Meet Mike Mann, DC’s pioneering domain squatter

The former bike messenger started snapping up URLs in the mid-'90s. Mann built and then sold BuyDomains.com for $80 million.

Mike Mann is legend in the domain buying industry. (Photo courtesy of Mike Mann)
He’s a bike messenger-turned-millionaire. He’s also a philanthropist and founder of the Better Government Party. Mike Mann is many things, but above all he’s a dot-com pioneer.

Mann, a native of D.C. — born “on M Street,” he said — had the occasion to watch the capital at work when he cycled through Capitol Hill as a bike messenger, founding his first startup, Marathon Delivery Service, at age 19.
When electronic means of communication began edging out the industry, Mann caught of whiff of what was coming. “I entered the Internet space around 1994,” he said, “literally before anyone knew what the Internet was.”

Mann's secret is that he is a 'human robot.' He once bought 14,962 domain names in 24 hours.

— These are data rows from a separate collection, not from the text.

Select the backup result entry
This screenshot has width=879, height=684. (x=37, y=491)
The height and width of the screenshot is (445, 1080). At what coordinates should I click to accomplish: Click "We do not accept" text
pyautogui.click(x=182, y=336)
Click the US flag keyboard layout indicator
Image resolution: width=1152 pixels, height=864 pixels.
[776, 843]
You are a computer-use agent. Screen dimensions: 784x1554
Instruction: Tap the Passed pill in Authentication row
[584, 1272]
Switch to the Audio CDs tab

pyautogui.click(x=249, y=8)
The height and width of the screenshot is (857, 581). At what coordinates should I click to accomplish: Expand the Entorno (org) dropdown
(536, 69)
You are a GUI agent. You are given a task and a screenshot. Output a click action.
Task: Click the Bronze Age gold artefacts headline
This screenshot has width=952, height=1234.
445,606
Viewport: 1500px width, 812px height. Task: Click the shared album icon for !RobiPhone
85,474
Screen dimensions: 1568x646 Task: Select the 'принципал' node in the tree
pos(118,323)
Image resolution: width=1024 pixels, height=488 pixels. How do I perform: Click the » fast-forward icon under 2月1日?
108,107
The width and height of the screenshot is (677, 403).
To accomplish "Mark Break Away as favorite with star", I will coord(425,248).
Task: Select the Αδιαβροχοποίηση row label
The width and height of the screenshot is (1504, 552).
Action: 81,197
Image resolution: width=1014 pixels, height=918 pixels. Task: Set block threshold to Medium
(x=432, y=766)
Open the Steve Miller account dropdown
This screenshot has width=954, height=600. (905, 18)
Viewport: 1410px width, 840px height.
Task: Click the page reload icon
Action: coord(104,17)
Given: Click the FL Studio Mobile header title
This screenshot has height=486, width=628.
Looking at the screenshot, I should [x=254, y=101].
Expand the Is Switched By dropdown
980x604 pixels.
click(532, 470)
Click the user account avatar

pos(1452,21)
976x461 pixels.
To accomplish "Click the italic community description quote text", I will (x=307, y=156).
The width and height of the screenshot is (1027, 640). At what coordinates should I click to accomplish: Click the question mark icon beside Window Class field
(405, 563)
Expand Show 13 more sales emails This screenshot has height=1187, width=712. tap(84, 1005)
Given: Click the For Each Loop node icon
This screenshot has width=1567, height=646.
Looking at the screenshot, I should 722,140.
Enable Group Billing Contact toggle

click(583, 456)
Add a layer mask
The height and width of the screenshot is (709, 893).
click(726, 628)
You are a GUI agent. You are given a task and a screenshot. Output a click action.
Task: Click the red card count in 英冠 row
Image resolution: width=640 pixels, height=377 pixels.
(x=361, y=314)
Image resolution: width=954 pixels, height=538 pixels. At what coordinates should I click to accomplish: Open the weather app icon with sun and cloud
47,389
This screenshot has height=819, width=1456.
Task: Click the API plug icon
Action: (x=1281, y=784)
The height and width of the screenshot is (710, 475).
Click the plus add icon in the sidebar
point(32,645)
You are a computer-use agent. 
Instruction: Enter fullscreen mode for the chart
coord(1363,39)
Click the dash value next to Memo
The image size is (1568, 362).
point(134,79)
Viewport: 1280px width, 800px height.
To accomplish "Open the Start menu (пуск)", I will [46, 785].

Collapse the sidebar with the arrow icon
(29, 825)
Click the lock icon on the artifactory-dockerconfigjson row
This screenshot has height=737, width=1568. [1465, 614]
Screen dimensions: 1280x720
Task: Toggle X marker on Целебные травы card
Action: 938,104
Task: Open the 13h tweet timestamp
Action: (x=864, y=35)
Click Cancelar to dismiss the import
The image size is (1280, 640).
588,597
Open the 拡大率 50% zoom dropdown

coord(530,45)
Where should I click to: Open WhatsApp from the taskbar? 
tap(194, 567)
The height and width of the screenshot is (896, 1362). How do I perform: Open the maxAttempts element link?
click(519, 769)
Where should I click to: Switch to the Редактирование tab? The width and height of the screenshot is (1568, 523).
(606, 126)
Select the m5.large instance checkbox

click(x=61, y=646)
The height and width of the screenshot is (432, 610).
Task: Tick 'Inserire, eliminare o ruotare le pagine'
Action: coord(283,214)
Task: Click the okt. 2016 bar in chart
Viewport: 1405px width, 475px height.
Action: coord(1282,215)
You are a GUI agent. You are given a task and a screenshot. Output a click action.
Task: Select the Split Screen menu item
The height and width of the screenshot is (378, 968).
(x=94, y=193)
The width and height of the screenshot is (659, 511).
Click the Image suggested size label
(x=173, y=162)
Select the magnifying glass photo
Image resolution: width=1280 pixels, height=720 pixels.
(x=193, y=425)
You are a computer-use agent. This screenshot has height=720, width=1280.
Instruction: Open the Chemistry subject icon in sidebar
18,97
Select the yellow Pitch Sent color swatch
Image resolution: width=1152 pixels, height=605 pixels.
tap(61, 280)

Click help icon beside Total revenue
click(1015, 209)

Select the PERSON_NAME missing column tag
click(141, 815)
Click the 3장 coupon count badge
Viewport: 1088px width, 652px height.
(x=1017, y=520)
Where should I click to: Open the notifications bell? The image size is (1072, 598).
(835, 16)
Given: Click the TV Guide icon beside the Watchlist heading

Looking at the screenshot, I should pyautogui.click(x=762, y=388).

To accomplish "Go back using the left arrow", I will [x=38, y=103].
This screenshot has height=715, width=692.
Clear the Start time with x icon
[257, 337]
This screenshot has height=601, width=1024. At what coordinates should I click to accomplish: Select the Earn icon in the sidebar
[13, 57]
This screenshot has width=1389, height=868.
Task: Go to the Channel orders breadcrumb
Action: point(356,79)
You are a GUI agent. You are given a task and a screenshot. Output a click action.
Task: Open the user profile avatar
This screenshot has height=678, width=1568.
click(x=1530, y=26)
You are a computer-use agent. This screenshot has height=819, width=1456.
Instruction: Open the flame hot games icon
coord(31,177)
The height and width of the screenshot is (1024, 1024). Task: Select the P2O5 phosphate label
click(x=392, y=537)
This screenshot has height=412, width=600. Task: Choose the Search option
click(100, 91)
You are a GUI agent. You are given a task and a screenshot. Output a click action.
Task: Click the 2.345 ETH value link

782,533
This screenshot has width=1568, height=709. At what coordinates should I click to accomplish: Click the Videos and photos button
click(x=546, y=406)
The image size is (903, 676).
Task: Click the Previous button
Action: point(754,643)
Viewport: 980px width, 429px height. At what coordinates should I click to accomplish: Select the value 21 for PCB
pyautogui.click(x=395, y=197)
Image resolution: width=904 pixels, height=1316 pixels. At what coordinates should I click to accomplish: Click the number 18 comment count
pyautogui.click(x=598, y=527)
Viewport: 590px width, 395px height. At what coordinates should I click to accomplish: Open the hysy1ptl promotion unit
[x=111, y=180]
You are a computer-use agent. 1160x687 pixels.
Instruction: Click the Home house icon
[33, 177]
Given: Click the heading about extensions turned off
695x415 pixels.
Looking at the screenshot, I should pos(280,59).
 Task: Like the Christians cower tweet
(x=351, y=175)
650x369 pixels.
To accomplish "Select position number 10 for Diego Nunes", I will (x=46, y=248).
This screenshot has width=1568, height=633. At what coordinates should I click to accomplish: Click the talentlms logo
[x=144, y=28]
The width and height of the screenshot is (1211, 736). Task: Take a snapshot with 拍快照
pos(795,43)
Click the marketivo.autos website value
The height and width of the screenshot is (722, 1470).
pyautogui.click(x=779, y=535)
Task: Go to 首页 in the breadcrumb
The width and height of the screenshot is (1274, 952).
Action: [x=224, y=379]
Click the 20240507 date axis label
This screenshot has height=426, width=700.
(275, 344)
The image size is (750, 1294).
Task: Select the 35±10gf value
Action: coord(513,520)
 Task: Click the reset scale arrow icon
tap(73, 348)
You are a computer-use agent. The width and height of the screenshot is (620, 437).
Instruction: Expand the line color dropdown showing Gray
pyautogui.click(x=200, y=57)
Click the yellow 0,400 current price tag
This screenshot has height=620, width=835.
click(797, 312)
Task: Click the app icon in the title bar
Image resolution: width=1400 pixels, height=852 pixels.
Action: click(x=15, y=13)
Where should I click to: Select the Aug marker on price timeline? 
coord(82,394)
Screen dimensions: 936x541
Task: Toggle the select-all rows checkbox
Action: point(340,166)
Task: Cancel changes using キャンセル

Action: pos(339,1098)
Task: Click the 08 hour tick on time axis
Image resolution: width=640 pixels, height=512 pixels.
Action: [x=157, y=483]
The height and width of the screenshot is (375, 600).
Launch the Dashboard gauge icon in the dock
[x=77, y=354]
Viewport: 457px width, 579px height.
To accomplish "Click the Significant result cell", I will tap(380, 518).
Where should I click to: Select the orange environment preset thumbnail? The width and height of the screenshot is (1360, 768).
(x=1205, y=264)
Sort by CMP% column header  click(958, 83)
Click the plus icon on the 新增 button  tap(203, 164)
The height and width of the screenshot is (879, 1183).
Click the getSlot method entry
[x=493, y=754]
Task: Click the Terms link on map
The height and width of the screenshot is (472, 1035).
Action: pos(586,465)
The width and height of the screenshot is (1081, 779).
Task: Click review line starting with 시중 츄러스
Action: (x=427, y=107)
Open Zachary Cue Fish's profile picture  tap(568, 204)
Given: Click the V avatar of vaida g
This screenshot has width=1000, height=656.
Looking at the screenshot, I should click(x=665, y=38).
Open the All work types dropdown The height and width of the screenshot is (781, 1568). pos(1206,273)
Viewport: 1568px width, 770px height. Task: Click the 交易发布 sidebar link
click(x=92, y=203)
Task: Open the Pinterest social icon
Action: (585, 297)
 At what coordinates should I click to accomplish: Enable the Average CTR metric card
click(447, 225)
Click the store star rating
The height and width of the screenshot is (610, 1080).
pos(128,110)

He got in the habit of buying domain names on the back-end for his website-building company. Then came the revelation: a $25,000 offer for (the now defunct) Menus.com, a URL that had cost him about $70. He took the deal, but the following day he was offered $75,000 by another buyer. “That was the day I decided, there’s no better profit margin in the world,” he said.
Before him, there was cybersquatting. Now, there is domain speculation.
When the business went mainstream, driving up the competition, he developed a new technology to make domain searches more efficient called WhoisPlus/NameFind. After a lot of hard labor and luck, he sold off BuyDomains.com in 2005 for $80 million, from an initial investment of $200,000. “I practically started the industry,” he said. “Whether I like it or not that’s my specialty.”
Mann’s secret is that he is a “human robot.”
He can browse through tens of thousands of domain names and buy hundreds every day, he says. “Usually I hit some threshold on Google — it cuts me off and makes me prove I’m human,” Mann said. With these superhuman powers, he broke a world record selling Sex.com (NSFW) for $13 million and once bought 14,962 domain names in 24 hours.
Funneling cybersquatting riches into the nonprofit world.

But Mann has higher aspirations for the fortune he’s amassed: leveraging his dot-com successes to benefit the dot-org world.
Among other initiatives, he runs Grassroots.org, a website that gives free technical advice to charity organizations, and gives out grants to technologically-inclined nonprofits through the Make Change! Trust. And through the Better Government Party, he wishes to tackle this “oversubsidized nation of corporations.”
Still, “the business gets harder and harder every day,” he concedes, what with the appearance of a new generation of pioneers in the alternative domain extensions space. But for Mann, they’re only cycling backwards to catch up with him: if a domain name with a novel extension abruptly rises in value, that will only make its dot-com alternative’s value shoot up as well. In short, said Mann, “dot-com will last for ever.”